╭─ TEXTAUSWAHL
Frau Waldow empfing alle sehr herzlich. Und als alle am Tisch saßen und die Mitbringsel ausgepackt wurden, kamen der Frau Waldow doch ein paar Tränen der Rührung.
Nach dem Mittagessen wurde mit der Tochter Rita von Frau Waldow die Stadt besichtigt. Jedoch ist es nicht mehr unser Zielenzig. Wohl schaut hier und da das alte Stadtbild von den noch stehengebliebenen Häusern hindurch, aber oftmals muss man sein Gedächtnis stark in Anspruch nehmen, um das alte einstmals Gewesene in Erinnerung zu bringen.
Die Siedlung ist vollständig erhalten geblieben, die Häuser sehen von außen gut und gepflegt aus. Der Kirchhof an der Invalidenstraße – Eingang bei der Villa Weber – ist verwildert und von Brennesseln und anderem Unkraut überwuchert. Der Eingang ist zugemauert. Sämtliche Denkmäler sind entfernt worden. Die Friedhofskapelle ist dem Verfall preisgegeben.
Beide Schulen sind erhalten geblieben. Da jede Familie durchschnittlich 6–8 Kinder hat, muss der Unterricht vor- und nachmittags abgehalten werden.
Die Promenade ist nicht besonders gepflegt. Das Bismarck-denkmal wurde ja unbegreiflicherweise schon nach 1933 entfernt und der Boden eingeebnet. Die alten Hauptwege sind noch vorhanden, aber man geht trotzdem über die Rasenflächen hinweg. Das Restaurant „Bürgergarten“, ganz früher einmal Schützenhaus und bewirtschaftet von zwei Schwestern des berühmten Kapellmeisters Piefke, sieht jetzt besser aus als früher, denn es ist neu abgeputzt und hat oben neue Doppelfenster erhalten; es ist von einer Gastwirtschaft zum katholischen Pfarrhaus avanciert.
Als Rathaus wird die Neuenfeldsche Villa verwendet.
Wenn man jetzt in der Hinterstraße bei der Loge links einbiegt, sieht man nur noch das Haus von Schneidermeister Höpfner und im Hintergrund gleich die Breesener Berge. An der Postum entlang zum Weinberg sind die Holzbrücken über die Postum auch nicht mehr da und man sieht linker Hand so richtig das volle Ausmaß der zerstörten Stadt.
Erhalten geblieben sind das E-Werk, die Badeanstalt, Gatz-manns Villa und der Weinberg mit dem Sportplatz und der Schießhalle der früheren Schützengilde. Den großen Saal des Weinbergs hat man getrennt. Man kann deutlich den ehemaligen alten gemütlichen Saal erkennen. Dieser Saal dient jetzt als Jugendklub-Saal. Er ist nett eingerichtet; die Sessel und Tische sind sehr vielfarbig. In der Mitte des Saales ist eine kleine Tanzfläche; alles übrige ist mit rotem Läufer ausgelegt. Der Fußboden ist Parkett. Hier darf kein Alkohol ausgeschenkt oder mitgebrachter getrunken werden. Der große Saal wird als Theatersaal und auch für sonstige große Veranstaltungen verwendet.
╰─
ARBEITSAUFTRAG 1.
Entnehmen Sie dem Reisebericht über Zielenzig wörtlich die Passage von „Die Promenade ist“ bis „katholischen Pfarrhaus avanciert.“.
ARBEITSAUFTRAG 2.
Führen Sie den Reisebericht über Zielenzig im Anschluss an seinen letzten Satz weiter.
╭─ DATENAUSZUG
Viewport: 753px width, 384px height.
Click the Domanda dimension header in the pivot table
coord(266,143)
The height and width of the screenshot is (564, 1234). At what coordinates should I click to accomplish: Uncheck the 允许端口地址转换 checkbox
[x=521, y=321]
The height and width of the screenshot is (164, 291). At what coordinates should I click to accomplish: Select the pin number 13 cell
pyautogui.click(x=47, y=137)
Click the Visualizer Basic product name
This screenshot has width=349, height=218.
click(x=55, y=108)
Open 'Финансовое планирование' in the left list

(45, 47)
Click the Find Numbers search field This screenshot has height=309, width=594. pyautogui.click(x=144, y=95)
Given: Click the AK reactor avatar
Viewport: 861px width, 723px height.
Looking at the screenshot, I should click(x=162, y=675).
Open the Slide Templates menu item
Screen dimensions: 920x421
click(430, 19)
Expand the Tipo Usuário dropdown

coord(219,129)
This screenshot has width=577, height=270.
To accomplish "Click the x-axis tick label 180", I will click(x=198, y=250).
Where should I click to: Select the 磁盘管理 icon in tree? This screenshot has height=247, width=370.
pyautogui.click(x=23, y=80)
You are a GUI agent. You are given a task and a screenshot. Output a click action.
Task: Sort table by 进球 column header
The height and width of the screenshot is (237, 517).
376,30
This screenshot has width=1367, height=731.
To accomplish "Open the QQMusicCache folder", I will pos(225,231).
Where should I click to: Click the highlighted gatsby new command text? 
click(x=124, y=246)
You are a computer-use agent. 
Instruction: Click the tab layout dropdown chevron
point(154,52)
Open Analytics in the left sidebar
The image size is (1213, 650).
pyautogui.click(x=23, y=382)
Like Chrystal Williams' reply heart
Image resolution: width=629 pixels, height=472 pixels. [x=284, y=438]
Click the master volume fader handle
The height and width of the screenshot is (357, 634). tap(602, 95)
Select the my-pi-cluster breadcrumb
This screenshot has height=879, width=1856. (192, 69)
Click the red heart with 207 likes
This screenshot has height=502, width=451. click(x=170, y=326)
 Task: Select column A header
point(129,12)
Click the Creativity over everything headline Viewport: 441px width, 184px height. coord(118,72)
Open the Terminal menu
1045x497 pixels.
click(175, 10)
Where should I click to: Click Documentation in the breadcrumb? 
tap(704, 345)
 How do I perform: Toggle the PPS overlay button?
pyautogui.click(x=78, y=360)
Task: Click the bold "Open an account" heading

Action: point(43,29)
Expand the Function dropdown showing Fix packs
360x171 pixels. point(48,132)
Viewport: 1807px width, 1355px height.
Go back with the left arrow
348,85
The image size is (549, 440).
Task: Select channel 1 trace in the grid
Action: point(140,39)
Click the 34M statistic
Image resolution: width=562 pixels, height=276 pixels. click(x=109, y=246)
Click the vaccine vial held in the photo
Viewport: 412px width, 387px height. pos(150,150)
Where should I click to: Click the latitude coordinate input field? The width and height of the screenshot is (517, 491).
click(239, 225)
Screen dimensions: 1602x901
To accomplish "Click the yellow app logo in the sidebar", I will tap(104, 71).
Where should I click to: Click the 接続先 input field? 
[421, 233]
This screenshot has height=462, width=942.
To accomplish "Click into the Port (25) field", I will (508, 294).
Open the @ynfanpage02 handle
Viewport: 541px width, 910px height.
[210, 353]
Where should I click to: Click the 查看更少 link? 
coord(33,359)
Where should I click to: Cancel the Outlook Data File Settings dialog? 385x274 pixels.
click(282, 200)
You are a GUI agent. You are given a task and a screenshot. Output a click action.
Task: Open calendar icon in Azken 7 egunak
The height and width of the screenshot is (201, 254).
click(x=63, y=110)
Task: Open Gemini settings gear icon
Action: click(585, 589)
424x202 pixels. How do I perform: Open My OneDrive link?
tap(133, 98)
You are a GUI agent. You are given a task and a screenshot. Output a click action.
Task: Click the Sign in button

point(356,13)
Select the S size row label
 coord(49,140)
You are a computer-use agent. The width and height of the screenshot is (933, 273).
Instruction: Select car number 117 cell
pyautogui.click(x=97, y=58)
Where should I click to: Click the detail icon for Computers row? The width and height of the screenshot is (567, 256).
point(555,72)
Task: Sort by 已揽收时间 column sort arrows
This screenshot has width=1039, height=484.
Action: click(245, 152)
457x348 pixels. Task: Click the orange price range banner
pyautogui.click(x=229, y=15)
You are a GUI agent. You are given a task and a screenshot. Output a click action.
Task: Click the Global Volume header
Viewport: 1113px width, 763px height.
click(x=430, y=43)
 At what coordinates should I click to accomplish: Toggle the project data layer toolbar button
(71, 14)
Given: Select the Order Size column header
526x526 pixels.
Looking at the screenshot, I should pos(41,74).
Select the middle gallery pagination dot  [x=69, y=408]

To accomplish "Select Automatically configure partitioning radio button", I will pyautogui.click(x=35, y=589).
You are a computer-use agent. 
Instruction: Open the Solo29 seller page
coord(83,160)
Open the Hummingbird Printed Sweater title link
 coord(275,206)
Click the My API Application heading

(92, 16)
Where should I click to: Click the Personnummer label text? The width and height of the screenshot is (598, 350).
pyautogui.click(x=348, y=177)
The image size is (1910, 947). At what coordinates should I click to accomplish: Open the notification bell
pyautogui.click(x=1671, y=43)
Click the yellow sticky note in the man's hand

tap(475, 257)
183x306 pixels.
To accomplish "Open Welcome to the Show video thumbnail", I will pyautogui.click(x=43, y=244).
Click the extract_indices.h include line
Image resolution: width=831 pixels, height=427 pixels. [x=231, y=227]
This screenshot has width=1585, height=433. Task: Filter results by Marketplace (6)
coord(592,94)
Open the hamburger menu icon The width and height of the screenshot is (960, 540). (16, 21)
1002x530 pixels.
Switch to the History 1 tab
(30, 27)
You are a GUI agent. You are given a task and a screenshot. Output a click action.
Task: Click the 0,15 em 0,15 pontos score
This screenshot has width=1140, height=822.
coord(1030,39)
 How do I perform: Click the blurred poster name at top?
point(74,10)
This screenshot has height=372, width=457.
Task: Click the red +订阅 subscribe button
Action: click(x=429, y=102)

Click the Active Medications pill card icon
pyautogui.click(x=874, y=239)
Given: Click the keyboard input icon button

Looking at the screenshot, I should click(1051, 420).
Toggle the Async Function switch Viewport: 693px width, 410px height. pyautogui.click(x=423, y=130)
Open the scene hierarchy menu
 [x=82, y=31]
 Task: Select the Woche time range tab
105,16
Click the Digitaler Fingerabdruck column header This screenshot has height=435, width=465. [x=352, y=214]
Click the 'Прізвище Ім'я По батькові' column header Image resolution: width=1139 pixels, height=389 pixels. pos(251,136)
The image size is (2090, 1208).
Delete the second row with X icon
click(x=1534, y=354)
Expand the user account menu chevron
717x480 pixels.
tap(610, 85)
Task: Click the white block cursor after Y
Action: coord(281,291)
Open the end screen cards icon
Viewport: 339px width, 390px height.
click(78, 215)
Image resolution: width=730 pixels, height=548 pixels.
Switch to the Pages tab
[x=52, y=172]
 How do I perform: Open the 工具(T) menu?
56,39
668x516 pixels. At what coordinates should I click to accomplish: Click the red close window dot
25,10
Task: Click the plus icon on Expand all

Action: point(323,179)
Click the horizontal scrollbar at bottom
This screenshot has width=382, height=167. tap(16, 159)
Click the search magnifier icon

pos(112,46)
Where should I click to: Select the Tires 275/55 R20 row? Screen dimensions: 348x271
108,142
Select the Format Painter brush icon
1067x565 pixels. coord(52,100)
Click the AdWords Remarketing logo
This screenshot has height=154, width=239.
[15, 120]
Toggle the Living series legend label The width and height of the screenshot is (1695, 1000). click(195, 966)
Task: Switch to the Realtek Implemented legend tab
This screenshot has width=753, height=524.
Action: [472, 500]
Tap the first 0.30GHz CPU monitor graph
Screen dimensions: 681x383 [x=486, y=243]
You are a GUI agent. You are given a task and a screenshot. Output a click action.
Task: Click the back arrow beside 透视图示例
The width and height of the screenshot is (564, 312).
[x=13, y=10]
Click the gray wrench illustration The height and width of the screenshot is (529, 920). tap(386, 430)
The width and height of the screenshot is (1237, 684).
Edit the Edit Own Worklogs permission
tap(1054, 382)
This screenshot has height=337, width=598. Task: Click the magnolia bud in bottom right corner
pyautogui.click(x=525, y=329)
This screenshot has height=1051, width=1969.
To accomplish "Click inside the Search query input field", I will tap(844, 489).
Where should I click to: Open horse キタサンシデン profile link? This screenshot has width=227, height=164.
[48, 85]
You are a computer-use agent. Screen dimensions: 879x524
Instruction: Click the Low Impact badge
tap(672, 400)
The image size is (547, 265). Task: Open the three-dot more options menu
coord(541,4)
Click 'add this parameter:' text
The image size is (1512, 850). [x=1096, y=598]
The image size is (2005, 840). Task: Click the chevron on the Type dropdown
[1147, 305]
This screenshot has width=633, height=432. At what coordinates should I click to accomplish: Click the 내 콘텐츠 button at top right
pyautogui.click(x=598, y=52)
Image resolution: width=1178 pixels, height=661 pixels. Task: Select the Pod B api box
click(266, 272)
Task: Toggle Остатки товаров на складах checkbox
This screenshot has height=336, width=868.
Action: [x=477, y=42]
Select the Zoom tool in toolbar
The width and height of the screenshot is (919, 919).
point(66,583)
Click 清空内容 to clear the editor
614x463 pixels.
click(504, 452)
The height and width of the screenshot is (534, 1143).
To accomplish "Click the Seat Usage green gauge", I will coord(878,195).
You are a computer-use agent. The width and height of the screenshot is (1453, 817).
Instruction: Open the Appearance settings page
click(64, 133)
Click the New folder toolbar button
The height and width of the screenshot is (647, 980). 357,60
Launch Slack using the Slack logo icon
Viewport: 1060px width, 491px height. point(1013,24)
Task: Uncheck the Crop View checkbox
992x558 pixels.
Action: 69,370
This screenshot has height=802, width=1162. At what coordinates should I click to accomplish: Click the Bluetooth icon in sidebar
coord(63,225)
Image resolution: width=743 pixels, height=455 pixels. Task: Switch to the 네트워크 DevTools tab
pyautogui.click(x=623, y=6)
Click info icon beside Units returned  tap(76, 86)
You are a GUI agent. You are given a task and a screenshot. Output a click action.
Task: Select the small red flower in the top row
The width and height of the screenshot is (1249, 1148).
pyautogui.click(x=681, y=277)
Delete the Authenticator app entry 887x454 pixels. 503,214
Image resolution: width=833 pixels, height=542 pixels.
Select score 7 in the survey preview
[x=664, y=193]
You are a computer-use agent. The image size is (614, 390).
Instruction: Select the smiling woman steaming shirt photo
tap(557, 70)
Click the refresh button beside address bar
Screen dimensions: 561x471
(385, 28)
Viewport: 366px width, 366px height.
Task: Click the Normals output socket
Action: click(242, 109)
╰─
SCHRIFTLICHE ANTWORT 1.
Die Promenade ist nicht besonders gepflegt. Das Bismarck-denkmal wurde ja unbegreiflicherweise schon nach 1933 entfernt und der Boden eingeebnet. Die alten Hauptwege sind noch vorhanden, aber man geht trotzdem über die Rasenflächen hinweg. Das Restaurant „Bürgergarten“, ganz früher einmal Schützenhaus und bewirtschaftet von zwei Schwestern des berühmten Kapellmeisters Piefke, sieht jetzt besser aus als früher, denn es ist neu abgeputzt und hat oben neue Doppelfenster erhalten; es ist von einer Gastwirtschaft zum katholischen Pfarrhaus avanciert.

SCHRIFTLICHE ANTWORT 2.
Das Kreishaus ist nicht mehr; nur die große ummauerte Linde auf dem früheren Kreishaushof steht noch.
Das Cafe Radach ist auch wieder in Betrieb. Dagegen bestehen Kupkes Gasthof und das Kino auch nicht mehr. Vor diesem Grundstück ist eine große Tankstelle.
Das Krankenhaus ist wiederhergerichtet und sogar um einen Stock erhöht. Dr. Eskes Haus ist neu aufgebaut. Die Alt-Lutherische Kirche, die Malzfabrik, die Molkerei und das Gehöft von Brunnenbauer Schulz sind auch nicht mehr da. Die Kirchhofsmauer ist gleichfalls entfernt worden. Die großen Feldsteine hat man zum Ausbau der Badeanstalt am Bürgersee verwendet.
Kaufhaus Peikert-Löffler ist jetzt als modernes Cafe eingerichtet. Im Lichthof ist eine Tanzfläche. Auch dieses Cafe macht einen sehr sauberen und netten sowie gepflegten Eindruck.
Die Umgebung des Marktplatzes und der Marktplatz selbst sind nicht wiederzuerkennen, wie das eingefügte Bild bezeugt.
Die Kirche steht völlig im Freien. Die Schulstraße ist zur Hälfte – nach dem Marktplatz hin – ohne Häuser. Das „Rote-Kreuz-Haus“ (früher Zoch) vor der Kirche steht einsam und verlassen da. Unmittelbar neben dem Hause – also zwischen Pfarrhaus und „Rotes-Kreuz-Haus“ – führt eine breite, steinerne Treppe zum Haupteingang der Kirche herunter.
Die spärlich vorhandenen Läden der schon wieder 7000 Seelen großen Stadt sind bis spät abends geöffnet, und zwar so lange, bis kein Kunde mehr kommt. Aber überall sind Kioske aufgestellt, z. B. bei Daase, Woll-Kaßner, Landbundhaus und auf der Promenade. Der Saal des Landbundhauses ist als Kino umgebaut. Auf dem ehemaligen Hausgrundstück ist eine Grünanlage, mit Blumen bepflanzt, geschaffen.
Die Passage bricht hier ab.